Well, let’s start spooky movie season with a series of horrifying bangs.
All I knew about Martyrs going in was that people argued about whether it should be considered “torture porn,” and that the title ended up playing a big, religiously-inflected role. I’m glad I didn’t know anything else about it; I was totally unprepared for its genre shifts and plot twists. I got a lot out of it and am convinced that the movie does not treat torture pornographically–there’s no chop-licking, no greasy lingering, no encouragement to objectify the characters being hurt. This post is a review, though, not a recommendation. There are plenty of good reasons not to see this movie if you don’t want to; and although I did end up finding the characters and themes compelling, none of that was good enough to push me to say, “If you can make yourself watch this, you should!” If you think you might want to see it, I can tell you it has a lot to say and I think says it well (though loudly). If you think you don’t want to see it, dude, don’t.
Okay. For those still with me, an extremely spoilerous review.
Martyrs starts with a young girl, dirty and mostly naked, bleeding and battered, running away in abject terror from a desolate building. We learn that Lucie has obviously been abused for years, but won’t or can’t describe the circumstances of her torture. She grows up in an orphanage, where she befriends Anna. The scenes of them playing together and comforting one another are the first sign of this movie’s humanism and compassion.
The movie skids into ghost horror, and also is-she-crazy? horror, as we try to figure out the nature of the terrifying creature who visits Lucie in the night. But then the girls are grown up. Lucie (now played by the really phenomenal Mylène Jampanoï) hunts down her tormentors–and guns them down mercilessly, along with their children.
Apparently some audiences treated this scene as a splatterfest, cheering and hooting at the murders. I don’t understand that at all. Nothing in the direction or acting encourages that. There’s no camp, no distance. The camera angles and acting all encourage us to feel sorrow and horror for Lucie, and to identify most strongly with Anna (Morjana Alaoui, also very good), who’s shocked by the carnage. Then the girls find the hidden underground chamber where Lucie was tortured. Another wretched girl has been locked up in her place.
At this point we start to sense that there’s a larger conspiracy here; it’s no longer about just one abusive family. The plot jackknifes around a lot more, and eventually we meet the authors of this conspiracy. Their leader, a heavily made-up sort of French death mask of a woman, explains that they are trying to discover the secrets of life after death, and specifically the nature of the ecstasy which seems to appear on the faces of some victims of torture shortly before they die. So they are torturing children in order to create “martyrs”: witnesses to the afterlife and its terrible joy.

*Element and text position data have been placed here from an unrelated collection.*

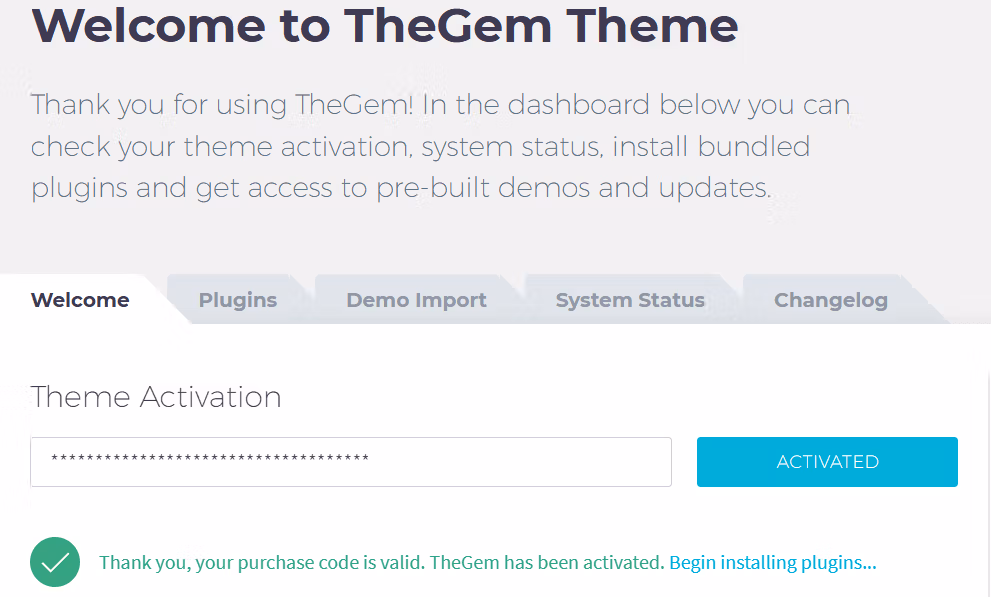Click the blue ACTIVATED status control

827,461
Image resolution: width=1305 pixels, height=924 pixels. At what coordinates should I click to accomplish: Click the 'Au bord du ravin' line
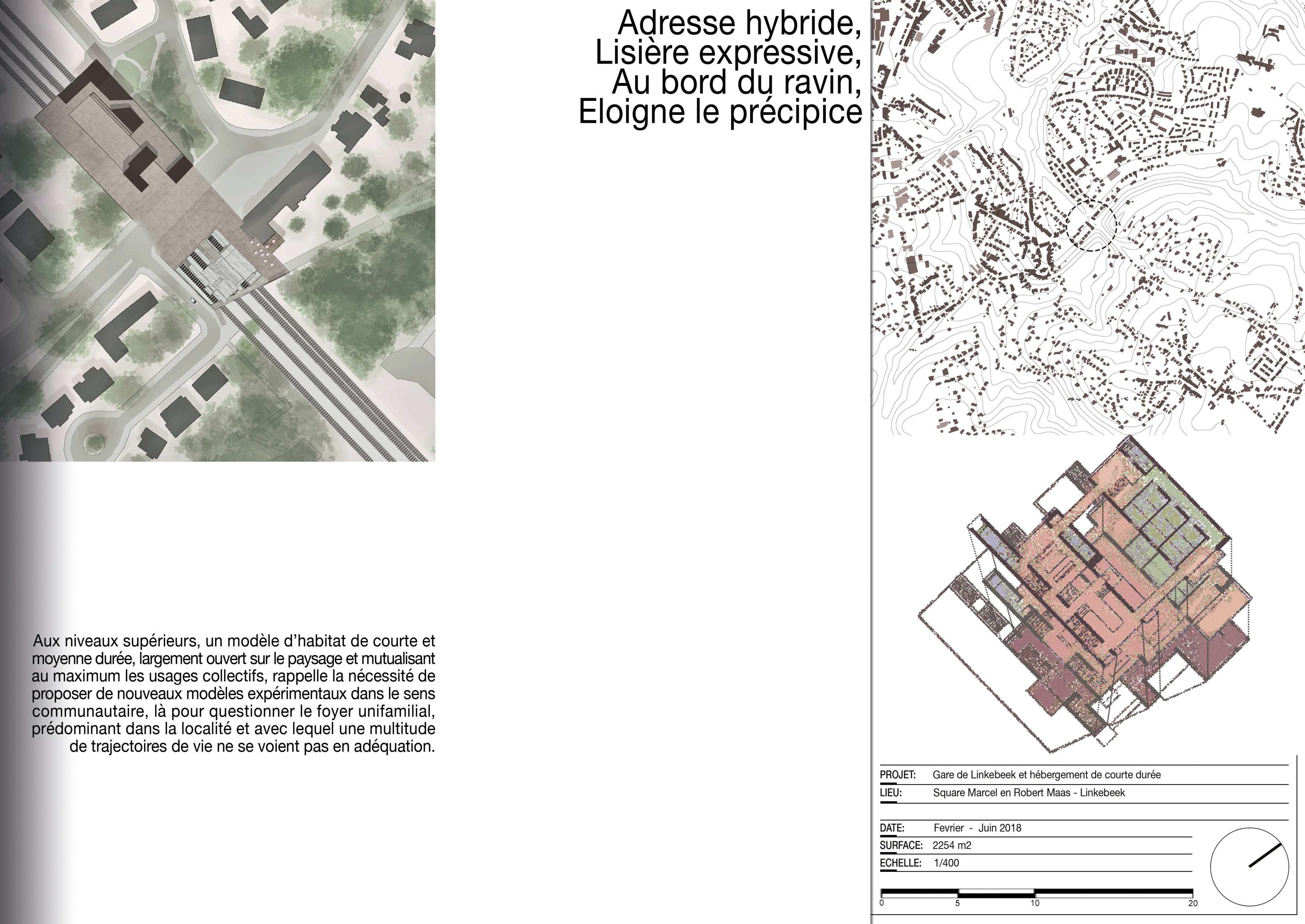[736, 82]
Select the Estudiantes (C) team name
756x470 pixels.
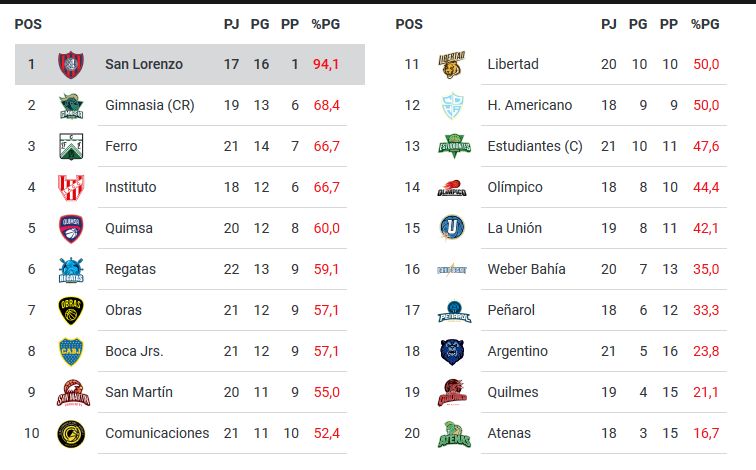tap(535, 146)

CS Lewis suggests, I think in the introduction to The Problem of Pain, that what set Hebrew religion apart was its insistence that sublimity and morality were inextricably linked. God was both power itself–the overwhelming roar of the thunder, the flood–and goodness itself. Martyrs is about a cult, or let’s say an underground scientific foundation, which separates sublimity and morality once again. What if we believed in religious ecstasy and afterlife–the beatific vision, release or at least relief–without any connection to love or kindness? What if you could get Heaven without Judgment?
I said Martyrs was humanist and I meant that in good and bad senses. I think the movie, having set up the sublimity/morality dichotomy, comes down hard on the side of compassion and ordinary life, against ecstasy and mystery. The fact that we see those tender, heartbreaking home movies of Lucie and Anna playing together as children during the end credits strikes me as an unmistakable sign of where the film itself stands. It’s an atheist movie (and not a “pseudo-Catholic” apologia for child abuse, that’s just Z-to-A backwards) insofar as it sets up a choice between immortality/mystery/sublimity/capital-T Truth and the minds, hearts, and bodies of children, and says yeah, you should reject the first thing and protect the second thing. Of course Lewis would point out that there is actually a third option.
For such an episodic, zigzagging movie, Martyrs felt surprisingly tight and propulsive. And although it does spend a lot of time hacking up its characters’ bodies and depicting them in abject, degraded positions, it expects us to empathize with these helpless and humiliated characters.
I don’t, in the end, think what Martyrs was doing was so important that I’d actively encourage people to seek it out. But I did want to defend it: It’s not dumb, it’s not porn, and it actually is engaging in a weird and intriguing way with religious belief.